Titicaca, the pain of Viracocha

©Francisco Javier Argel

Titicaca, the mythical lake of ancient Andean cultures, is declining due to urban and mining pollution. The wastewater treatment plans put in place by the Peruvian government are essential to give a decent life expectancy to more than one million people living on the shores of the lake. The recovery of traditional culture and education is also essential. The lake from which Viracocha emerged to give life to the Andes must be saved.

Short film by GamonalEye, finalist of the We Art Water Film Festival 2013/14

Viracocha emerges from the Titicaca and creates Andean humanity from the mud on its shores. This mythical legend, which gives a mystical halo to the highest navigable lake in the world (3,810 m), could not be repeated today: the largest expanse of lake water in South America (58,000 km²) has seen its ecosystem altered by high levels of pollution that compromise the health and subsistence of the 1.3 million inhabitants that are distributed along the 1,125 km of coastline of the sacred lake of the Incas.

The Coata River, which flows into the bay of Puno, west of the Titicaca, is one of the biggest sources of pollution, discharging the equivalent of 2,500 Olympic wastewater pools into the lake each year. About 200 tons of domestic, hospital and industrial waste, mainly from Juliaca, capital of the province of San Roman, in the vicinity of the Chacas lagoon, are dumped daily into the river, which has become a conveyor belt for waste that ends up stagnant on the banks of the Titicaca. Some 23 urban conglomerates, whose drains flow into the lake without any treatment, magnify the disaster.
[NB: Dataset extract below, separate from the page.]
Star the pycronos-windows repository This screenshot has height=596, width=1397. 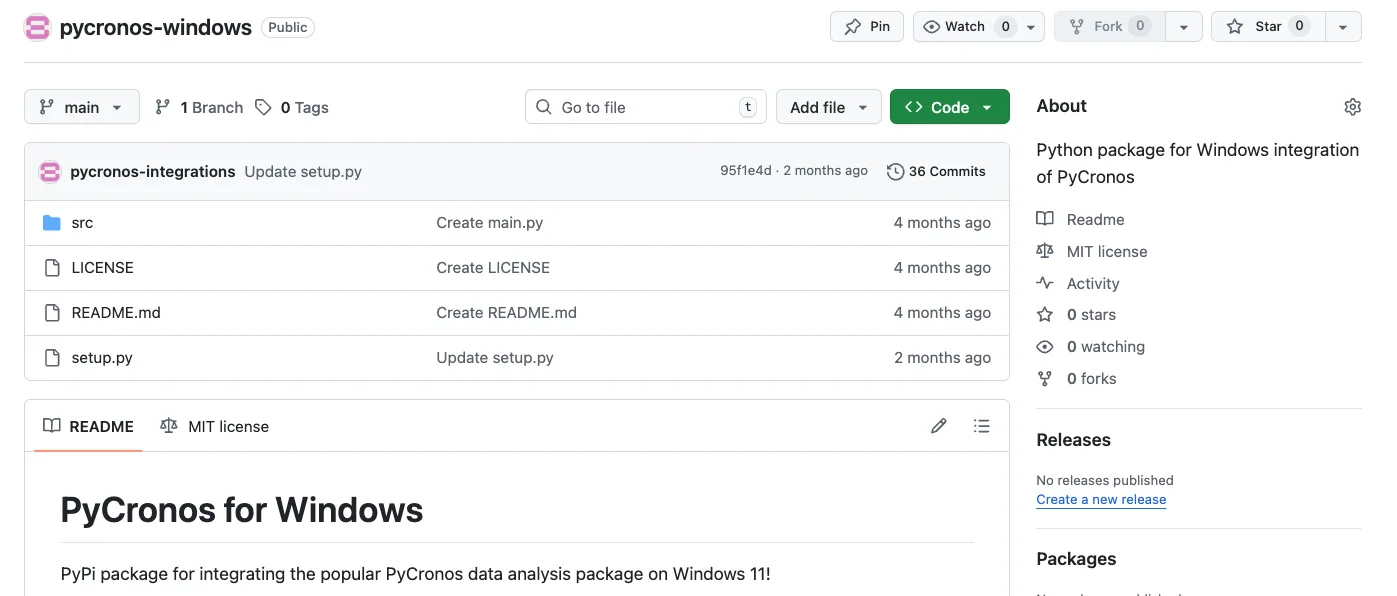1267,27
However, gold mining is the worst source of chemical pollution. Legal or illegal, in these upstream deposits, up to 15 tons of mercury are used each year to purify the noble metal. The toxic waste ends up irremediably in the endorheic basin of the lake that Peru shares with Bolivia.

A 2014 study by the University of Barcelona corroborated what the engineer Moisés Durán, who appears in the short film, had denounced 10 years earlier: he found mercury, cadmium, zinc, lead and copper above the levels allowed for human consumption in four types of fish that are part of the population’s diet.

The consequences of consuming food and water with heavy metal residues are anemia, intestinal problems, osteoporosis and mental problems. During the last two decades, these diseases have ostensibly affected the coastal population, 80% of which is very poor and lacks basic water, sanitation, electricity and health services.

Water treatment plants and ancestral culture

But the most disadvantaged are the Uru natives, one of the ancestral cultures of the Titicaca area, who live on floating islands made with totora leaves and which are one of the tourist attractions of the area. What tourists do not usually see is that their inhabitants consume the water directly from the lake without any treatment or sanitary control, and fishing, their main livelihood, has diminished and become polluted. On the shores of the lake lies another ancient culture, the Aymara, which has traditionally traded with the Uru and which is also suffering the harmful consequences of water pollution.

We Are Water image

After decades of immobility, in 2016 the Peruvian government decided to establish a plan for the treatment of wastewater discharged into the lake. After several delays, this plan was launched last March with the start of the construction of four treatment plants. In 2019, as soon as the works are allocated, another six will be built, treating the wastewater of a population of more than 700,000 people.

They are essential infrastructures to save the life of Titicaca, but so is education and the recovery of ancestral knowledge of the Aymara and Uru cultures, respectful of water and land. In 2010, the We Are Water Foundation collaborated with Educo in a project that is a reference in this sense: the recovery of ancestral culture to save the Titicaca. It is essential to favour the old farming systems on the banks, incorporating innovations and ensuring their sustainability thanks to ecological measures, efficient water collection systems by means of traditional techniques and training in the rational use of water both for family consumption and for agricultural production.

Ancestral knowledge must be protected in the Titicaca; in this way, young people will be able to perpetuate this ancient wisdom that is part of the identity of an area that is also threatened by climate change. They are the guarantee of the sustainability and life of one of the ecosystems that is a part of the historical heritage of all humanity.